__Data shown__.
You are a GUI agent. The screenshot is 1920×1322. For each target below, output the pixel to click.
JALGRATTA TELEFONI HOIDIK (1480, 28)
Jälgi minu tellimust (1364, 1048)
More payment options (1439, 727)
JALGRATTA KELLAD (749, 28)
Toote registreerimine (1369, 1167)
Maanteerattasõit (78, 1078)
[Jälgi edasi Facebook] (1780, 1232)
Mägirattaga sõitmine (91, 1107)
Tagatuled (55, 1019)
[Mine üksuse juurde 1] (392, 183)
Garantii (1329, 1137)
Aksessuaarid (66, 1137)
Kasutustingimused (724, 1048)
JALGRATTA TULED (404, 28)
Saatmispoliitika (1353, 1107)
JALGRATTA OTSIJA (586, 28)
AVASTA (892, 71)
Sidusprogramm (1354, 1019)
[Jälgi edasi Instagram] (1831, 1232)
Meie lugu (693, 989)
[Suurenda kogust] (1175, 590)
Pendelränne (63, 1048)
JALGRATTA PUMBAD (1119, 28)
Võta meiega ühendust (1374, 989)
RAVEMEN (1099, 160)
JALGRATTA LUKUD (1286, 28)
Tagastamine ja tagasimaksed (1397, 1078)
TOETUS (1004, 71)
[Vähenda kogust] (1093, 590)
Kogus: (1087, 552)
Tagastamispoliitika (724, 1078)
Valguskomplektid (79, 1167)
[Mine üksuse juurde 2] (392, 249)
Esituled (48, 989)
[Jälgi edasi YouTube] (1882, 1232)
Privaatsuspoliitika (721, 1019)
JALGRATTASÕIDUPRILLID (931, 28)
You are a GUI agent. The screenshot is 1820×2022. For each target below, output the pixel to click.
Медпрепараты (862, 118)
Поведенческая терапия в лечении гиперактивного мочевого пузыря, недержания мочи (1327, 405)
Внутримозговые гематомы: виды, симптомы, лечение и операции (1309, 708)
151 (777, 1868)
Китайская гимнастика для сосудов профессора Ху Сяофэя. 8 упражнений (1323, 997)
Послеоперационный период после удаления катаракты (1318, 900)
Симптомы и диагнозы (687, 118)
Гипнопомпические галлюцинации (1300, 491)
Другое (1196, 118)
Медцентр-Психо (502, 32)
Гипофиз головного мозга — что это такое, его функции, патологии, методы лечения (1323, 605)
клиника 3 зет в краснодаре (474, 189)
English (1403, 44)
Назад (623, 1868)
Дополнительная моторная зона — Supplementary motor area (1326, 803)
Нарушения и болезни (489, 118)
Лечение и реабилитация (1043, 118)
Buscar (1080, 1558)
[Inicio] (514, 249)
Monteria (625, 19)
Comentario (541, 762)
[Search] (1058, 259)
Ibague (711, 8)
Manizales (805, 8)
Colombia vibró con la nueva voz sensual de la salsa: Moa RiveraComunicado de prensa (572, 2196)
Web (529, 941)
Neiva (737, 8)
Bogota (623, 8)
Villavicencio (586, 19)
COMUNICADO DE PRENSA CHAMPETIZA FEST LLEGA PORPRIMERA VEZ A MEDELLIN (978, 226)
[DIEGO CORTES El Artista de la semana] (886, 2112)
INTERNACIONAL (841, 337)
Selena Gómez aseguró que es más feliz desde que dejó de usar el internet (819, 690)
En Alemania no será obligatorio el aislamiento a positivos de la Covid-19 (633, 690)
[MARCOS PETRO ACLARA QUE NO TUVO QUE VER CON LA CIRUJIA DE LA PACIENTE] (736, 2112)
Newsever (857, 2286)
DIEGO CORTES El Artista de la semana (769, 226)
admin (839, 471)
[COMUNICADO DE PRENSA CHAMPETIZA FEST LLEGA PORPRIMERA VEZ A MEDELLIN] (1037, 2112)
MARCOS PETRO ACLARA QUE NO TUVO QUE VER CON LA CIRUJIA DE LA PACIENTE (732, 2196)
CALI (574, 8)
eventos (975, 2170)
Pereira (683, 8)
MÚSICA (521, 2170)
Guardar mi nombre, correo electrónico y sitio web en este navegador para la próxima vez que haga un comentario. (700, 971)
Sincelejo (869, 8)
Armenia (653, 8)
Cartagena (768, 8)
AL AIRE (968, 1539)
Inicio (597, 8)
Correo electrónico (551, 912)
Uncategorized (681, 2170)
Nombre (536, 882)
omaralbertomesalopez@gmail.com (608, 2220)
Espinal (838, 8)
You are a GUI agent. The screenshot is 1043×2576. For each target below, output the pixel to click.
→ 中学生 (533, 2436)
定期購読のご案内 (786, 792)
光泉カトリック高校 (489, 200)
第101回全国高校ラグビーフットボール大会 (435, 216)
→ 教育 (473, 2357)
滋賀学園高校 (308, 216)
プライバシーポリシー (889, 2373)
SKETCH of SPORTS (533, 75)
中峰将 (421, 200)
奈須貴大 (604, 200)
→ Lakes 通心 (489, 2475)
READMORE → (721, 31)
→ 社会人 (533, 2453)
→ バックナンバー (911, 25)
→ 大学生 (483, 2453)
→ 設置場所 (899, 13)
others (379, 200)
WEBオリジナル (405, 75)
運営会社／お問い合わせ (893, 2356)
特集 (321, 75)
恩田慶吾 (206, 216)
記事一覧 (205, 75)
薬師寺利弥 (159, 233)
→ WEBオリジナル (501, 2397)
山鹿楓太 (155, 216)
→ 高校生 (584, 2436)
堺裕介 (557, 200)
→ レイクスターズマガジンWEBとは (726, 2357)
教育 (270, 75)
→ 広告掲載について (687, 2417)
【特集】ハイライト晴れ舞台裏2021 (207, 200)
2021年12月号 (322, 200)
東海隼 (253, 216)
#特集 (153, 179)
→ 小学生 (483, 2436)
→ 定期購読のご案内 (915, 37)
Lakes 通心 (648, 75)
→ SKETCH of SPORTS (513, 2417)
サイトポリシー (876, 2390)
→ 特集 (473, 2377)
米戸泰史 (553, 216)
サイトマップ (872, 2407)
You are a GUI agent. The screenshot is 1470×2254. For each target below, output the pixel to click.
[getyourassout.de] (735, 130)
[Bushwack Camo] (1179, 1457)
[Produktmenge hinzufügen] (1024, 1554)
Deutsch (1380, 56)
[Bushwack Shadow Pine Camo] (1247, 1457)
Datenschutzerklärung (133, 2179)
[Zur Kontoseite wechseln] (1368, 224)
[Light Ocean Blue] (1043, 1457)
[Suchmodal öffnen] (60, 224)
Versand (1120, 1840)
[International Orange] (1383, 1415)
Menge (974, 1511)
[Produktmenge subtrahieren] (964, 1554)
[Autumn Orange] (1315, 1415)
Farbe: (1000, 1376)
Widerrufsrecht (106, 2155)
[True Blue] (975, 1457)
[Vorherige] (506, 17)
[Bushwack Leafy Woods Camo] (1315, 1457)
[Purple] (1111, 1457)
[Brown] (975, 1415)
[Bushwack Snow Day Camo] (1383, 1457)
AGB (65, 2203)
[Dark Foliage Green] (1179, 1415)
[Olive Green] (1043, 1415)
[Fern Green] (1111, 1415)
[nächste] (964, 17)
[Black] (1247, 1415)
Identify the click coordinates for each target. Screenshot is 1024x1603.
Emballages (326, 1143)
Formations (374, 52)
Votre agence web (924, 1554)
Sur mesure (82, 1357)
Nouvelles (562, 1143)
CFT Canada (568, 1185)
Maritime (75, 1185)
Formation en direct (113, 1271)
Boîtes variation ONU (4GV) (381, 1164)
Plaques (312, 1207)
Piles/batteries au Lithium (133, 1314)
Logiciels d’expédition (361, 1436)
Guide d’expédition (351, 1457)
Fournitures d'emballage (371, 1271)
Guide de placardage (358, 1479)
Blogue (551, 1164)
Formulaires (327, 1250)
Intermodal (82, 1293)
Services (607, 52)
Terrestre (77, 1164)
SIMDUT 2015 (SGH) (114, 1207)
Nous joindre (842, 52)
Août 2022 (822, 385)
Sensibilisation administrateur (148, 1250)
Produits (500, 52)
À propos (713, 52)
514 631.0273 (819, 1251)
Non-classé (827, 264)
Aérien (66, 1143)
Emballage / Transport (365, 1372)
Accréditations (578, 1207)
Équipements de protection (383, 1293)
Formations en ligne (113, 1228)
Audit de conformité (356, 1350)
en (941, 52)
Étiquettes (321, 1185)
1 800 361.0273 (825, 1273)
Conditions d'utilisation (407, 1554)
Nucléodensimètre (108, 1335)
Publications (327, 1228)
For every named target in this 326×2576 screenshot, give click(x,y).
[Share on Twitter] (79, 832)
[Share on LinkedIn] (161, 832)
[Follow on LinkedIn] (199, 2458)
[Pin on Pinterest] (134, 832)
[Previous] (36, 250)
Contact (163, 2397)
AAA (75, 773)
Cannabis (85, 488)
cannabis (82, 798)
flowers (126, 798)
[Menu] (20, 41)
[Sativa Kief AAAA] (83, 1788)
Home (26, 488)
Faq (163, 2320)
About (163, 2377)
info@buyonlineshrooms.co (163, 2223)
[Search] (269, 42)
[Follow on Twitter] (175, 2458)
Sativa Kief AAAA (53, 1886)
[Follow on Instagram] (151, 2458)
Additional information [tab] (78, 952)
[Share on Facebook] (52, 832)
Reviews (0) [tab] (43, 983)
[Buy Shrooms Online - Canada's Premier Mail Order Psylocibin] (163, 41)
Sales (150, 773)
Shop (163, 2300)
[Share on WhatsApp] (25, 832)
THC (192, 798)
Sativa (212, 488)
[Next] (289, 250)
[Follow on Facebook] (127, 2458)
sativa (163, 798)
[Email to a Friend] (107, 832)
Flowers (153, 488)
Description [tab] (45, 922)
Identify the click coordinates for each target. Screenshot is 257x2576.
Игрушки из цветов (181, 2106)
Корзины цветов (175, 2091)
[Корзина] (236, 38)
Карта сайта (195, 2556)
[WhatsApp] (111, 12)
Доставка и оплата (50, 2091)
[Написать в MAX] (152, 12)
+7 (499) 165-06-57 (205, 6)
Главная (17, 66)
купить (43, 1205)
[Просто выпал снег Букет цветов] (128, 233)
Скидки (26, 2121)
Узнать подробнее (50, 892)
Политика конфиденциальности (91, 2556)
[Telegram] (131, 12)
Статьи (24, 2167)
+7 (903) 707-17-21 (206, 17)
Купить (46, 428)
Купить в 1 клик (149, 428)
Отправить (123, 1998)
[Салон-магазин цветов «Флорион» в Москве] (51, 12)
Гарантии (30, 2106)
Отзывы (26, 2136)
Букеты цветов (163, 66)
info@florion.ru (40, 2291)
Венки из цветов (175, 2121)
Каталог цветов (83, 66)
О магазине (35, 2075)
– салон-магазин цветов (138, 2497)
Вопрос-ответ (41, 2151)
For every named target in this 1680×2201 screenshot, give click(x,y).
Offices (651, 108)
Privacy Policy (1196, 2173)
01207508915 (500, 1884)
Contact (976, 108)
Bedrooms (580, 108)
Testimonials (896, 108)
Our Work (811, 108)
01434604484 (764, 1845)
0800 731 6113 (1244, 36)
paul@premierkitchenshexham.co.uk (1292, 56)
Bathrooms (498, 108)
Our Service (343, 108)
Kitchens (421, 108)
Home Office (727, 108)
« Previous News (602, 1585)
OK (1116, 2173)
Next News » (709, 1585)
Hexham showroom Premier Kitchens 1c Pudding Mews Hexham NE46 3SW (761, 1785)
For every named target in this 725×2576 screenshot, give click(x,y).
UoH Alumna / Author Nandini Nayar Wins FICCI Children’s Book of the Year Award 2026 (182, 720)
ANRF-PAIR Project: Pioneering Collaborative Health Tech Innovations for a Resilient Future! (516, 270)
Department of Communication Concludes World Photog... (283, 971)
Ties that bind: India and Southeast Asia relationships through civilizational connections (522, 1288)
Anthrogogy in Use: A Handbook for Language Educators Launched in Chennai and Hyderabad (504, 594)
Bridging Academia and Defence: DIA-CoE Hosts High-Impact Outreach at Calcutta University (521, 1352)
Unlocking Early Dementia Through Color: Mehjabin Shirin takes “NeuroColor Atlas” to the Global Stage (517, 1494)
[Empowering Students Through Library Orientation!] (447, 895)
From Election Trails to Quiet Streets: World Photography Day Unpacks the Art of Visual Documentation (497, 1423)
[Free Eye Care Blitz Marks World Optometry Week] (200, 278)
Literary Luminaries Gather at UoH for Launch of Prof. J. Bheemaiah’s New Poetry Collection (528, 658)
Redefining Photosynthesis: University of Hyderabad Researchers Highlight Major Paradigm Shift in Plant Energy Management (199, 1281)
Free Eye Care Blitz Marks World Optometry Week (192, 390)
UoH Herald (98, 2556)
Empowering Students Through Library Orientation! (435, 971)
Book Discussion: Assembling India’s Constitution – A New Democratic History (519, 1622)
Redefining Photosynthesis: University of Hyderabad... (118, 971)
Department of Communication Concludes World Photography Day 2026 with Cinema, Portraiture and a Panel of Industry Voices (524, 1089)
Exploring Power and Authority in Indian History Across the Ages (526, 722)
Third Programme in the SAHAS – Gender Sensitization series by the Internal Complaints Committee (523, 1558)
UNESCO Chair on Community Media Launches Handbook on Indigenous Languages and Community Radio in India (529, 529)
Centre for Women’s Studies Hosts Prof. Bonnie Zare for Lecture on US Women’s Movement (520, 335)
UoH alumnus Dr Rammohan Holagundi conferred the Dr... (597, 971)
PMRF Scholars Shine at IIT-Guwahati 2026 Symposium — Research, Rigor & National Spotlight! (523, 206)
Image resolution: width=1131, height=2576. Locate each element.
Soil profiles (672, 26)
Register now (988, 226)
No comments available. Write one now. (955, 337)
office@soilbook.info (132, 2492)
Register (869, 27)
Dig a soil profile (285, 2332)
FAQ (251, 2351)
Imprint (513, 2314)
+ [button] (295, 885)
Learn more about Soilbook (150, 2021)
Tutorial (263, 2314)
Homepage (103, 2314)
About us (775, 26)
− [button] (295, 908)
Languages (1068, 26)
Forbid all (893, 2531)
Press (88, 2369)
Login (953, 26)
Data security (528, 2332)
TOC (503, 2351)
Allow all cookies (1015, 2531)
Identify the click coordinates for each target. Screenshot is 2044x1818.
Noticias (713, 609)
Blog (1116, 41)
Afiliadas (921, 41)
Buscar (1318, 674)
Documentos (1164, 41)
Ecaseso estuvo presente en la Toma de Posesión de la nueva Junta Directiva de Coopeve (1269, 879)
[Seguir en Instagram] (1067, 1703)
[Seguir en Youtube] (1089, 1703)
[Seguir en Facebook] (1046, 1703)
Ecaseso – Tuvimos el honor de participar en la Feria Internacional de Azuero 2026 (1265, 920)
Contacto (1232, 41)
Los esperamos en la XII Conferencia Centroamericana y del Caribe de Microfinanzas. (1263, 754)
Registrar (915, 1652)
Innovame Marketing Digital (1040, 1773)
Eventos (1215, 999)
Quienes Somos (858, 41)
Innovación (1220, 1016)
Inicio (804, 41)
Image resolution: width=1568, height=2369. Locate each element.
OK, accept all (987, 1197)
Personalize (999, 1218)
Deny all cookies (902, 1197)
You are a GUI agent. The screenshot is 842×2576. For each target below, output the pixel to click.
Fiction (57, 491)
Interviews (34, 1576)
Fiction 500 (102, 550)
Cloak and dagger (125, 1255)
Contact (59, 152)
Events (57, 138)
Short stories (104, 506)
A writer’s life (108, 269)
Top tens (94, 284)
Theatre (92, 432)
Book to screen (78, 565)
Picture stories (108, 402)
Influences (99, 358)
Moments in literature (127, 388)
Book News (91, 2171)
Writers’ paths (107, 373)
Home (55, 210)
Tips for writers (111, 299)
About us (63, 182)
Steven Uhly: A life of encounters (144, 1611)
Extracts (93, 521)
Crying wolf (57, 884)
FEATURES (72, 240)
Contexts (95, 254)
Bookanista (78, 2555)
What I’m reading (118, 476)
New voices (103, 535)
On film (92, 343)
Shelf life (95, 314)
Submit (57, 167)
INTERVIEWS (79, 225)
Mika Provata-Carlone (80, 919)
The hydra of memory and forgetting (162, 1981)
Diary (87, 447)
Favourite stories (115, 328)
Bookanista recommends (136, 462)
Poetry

__Your objective__. Please, from the entries above, set down exactly the lines from the one containing "[nächste] (964, 17)" through the one containing "Guide de placardage (358, 1479)", and only those.

__Worked solution__.
[nächste] (964, 17)
[Black] (1247, 1415)
Identify the click coordinates for each target. Screenshot is 1024x1603.
Emballages (326, 1143)
Formations (374, 52)
Votre agence web (924, 1554)
Sur mesure (82, 1357)
Nouvelles (562, 1143)
CFT Canada (568, 1185)
Maritime (75, 1185)
Formation en direct (113, 1271)
Boîtes variation ONU (4GV) (381, 1164)
Plaques (312, 1207)
Piles/batteries au Lithium (133, 1314)
Logiciels d’expédition (361, 1436)
Guide d’expédition (351, 1457)
Fournitures d'emballage (371, 1271)
Guide de placardage (358, 1479)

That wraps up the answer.